C modulus with using unions and anonymous structs

Question

I am using anonymous structs in unions to get a%b quickly.

Do you know any other way to get a%b without using powers of 2 for b.

include list:

#include<stdio.h>
#include<stdlib.h>
#include<time.h>

and declaration of unions:

//C99
//my first program to test rand() for any periodicity
union //for array indexing without modulus operator
{
unsigned int counter; //32 bit on my computer
struct
{
    unsigned int lsb:16; //16 bit 
    unsigned int msb:16; //16 bit   
};
struct 
{
    unsigned int bit[32];
};
} modulo;

union // for rand()%256
{
unsigned int randoom; //from rand() 
struct
{
unsigned int lsb:5;//equivalent to rand()%32 without any calculations
unsigned int msb:27;
};
}random_modulus;

and here the main function:

int main()
{
srand(time(0));

modulo.counter=0;//init of for-loop counter

// i am takin (counter%65536) for my array index which is modulus.lsb
unsigned int array_1[65536]; 
float array_mean=0,delta_square=0;
clock_t clock_refe;


//taking counter%65536 using lsb (2x faster)
clock_refe=clock();
for(;modulo.counter<1000000000;modulo.counter++)
{
// i need accumulated randoms for later use for some std. dev. thing.
random_modulus.randoom=rand();
array_1[modulo.lsb]+=random_modulus.lsb;
}

//getting average clock cycles
for(int i=0;i<65536;i++)
{
array_mean+=array_1[i];

}
array_mean/=65536.0f;

//getting square of deltas
float array_2[65536];

for(int i=0;i<65536;i++)
{
array_2[i]=(array_1[i]-array_mean)*(array_1[i]-array_mean); 
}


//horizontal histogram for resoluton of 20 elements
for(int i=0;i<65536;i+=(65536)/20)
{


for(int j=0;j<(array_2[i]*0.01);j++)
{

    printf("*");
}
printf("\n");
}

//calculations continue .....
return 0;

}

Pre-calculated values in some array maybe?
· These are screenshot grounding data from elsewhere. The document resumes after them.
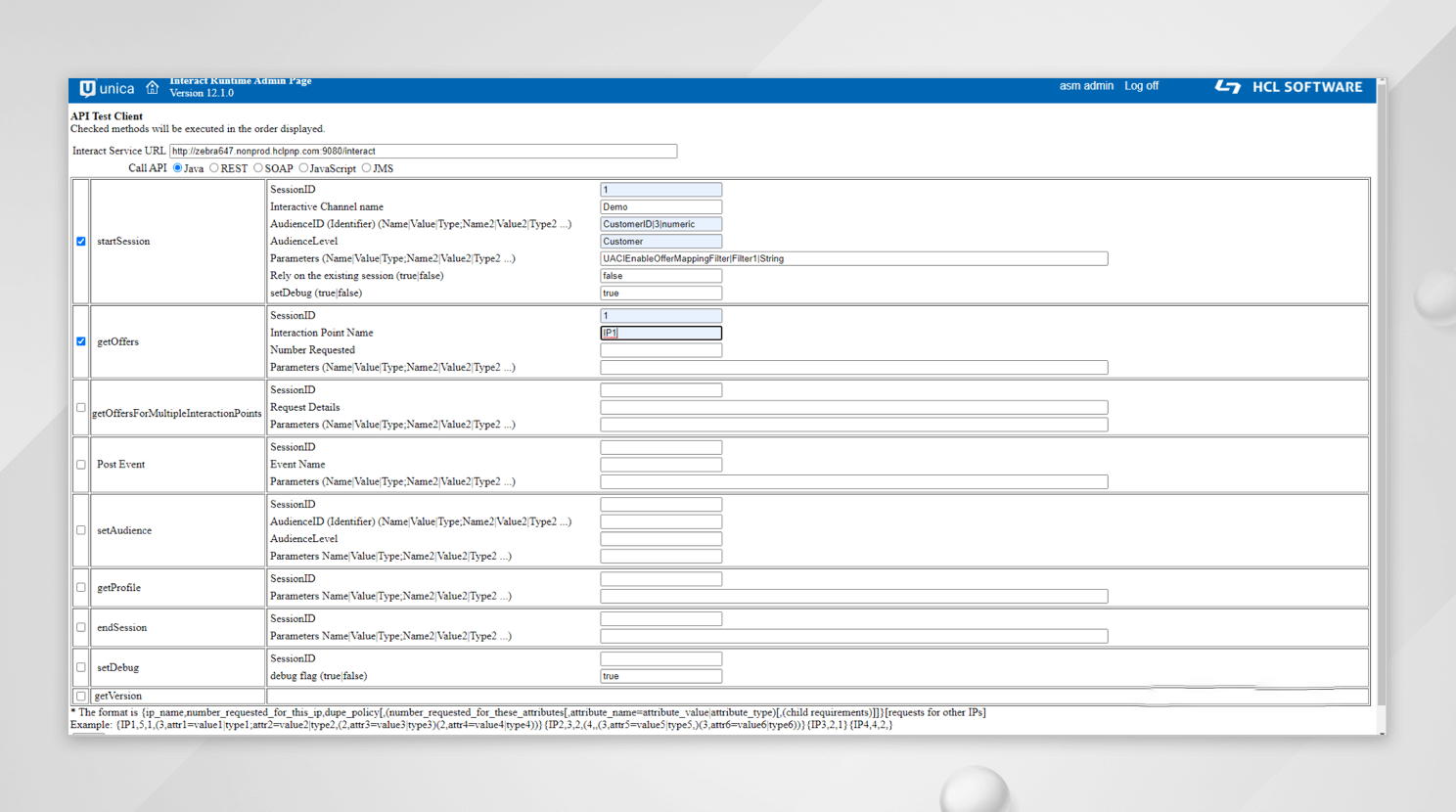Viewport: 1456px width, 812px height.
Task: Focus the Interactive Channel name field
Action: 660,207
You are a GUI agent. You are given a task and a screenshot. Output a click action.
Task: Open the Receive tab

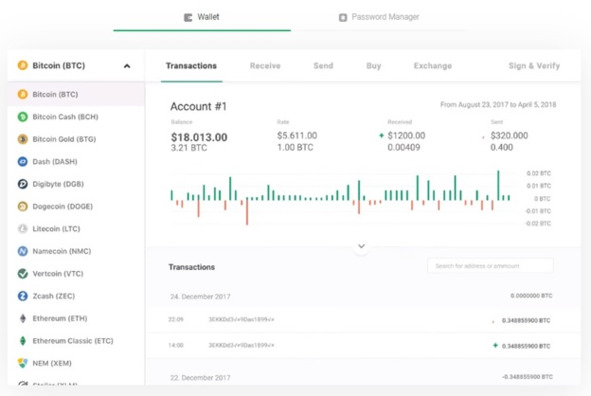265,66
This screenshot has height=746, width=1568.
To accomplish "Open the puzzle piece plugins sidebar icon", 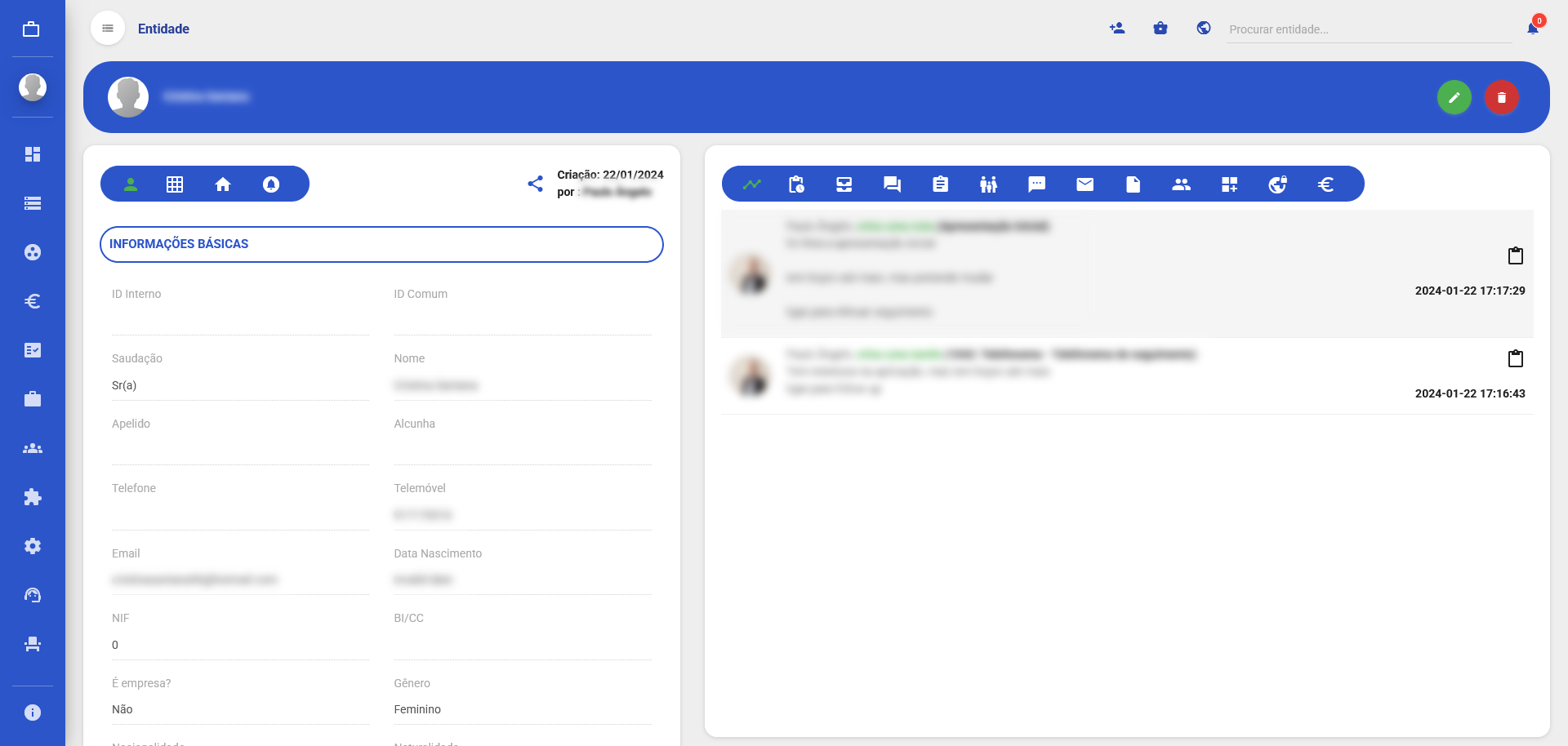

But if i use the % calc part for only once, this is same. Can you give some book references about bitwise operations manuals?

Answer 1

Bitwise operations are the most portable method in this case. Here's some example functions; they are written for readability, but can be easily made faster:

int lsb(int input) {
    int mask = 0x00FF; // 0x00FF is 0000000011111111 in binary
    return input & mask;
}

int msb(int input) {
    int mask = 0xFF00; // 0xFF00 is 1111111100000000 in binary
    return (input & mask) >> 8;
}

In general, mask the bits you want with &, and then align them to the right with >>. K&R 2nd edition (The C Programming Language by Brian Kernighan & Dennis Ritchie) has information on just about every C topic, including bitmasks.

If you want a % b where b is not a power of 2, the native % operator is the fastest way (in modern compilers it's as fast as the bitwise operations, even when b is a power of two). Bitwise operations are useful in other contexts, though.